Sorry for my poor english ：）

Answer 3

Just return the new dictionnary and assign this return value to the my_dict in your main() function.

def modify_dict():
    my_dict = {'b': 2}
    print(my_dict)    
    return my_dict

def main():
    my_dict = {'a': 1}
    my_dict = modify_dict()
    print(my_dict)

if __name__ == '__main__':
    main()

The output should be :

{'b': 2}
{'b': 2}

A simpler way would be to direcly return {'b' : 2} without even making a local my_dict variable, like this :

def modify_dict():
    return {'b' : 2}

And this would be basically the same that direcly assign the new value {'b' : 2} to your variable (my_dict = {'b' : 2}), you don't even need a function for that unless if the new value of your dictionnary depends of its previous value.

why isn't the my_dict variable inside main() function modified?

When you pass a variable to a function, the function doesn't use it directly. It only uses a copy of this variable, a new variable that exists only in the function.

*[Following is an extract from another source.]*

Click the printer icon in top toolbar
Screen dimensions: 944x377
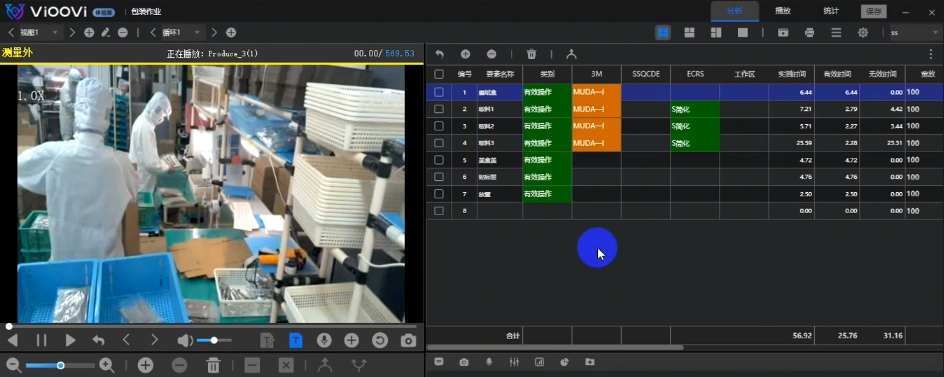pyautogui.click(x=809, y=33)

So, in a way you have two my_dict variables in your case : - The one inside your modify_dict() function. - And the one inside your main() function.

When editing my_dict in your modify_dict() function, you don't edit the one from the main() function, just a copy of it.

Answer 4

The my_dict parameter of modify_dict is a local variable to your function. It contains a reference to your dictionary, but it itself is simply a local variable. If you reach in and modify the dictionary it points to, that would work. For example:

def modify_dict(my_dict):
    my_dict['b'] = 2
    print(my_dict)

Will add to your dictionary. In effect, you are simply assigning a new dictionary to a local variable called my_dict in your function.

As @vmonteco suggests, the best way to achieve this is to simply return the new dictionary from your function and assign the return value.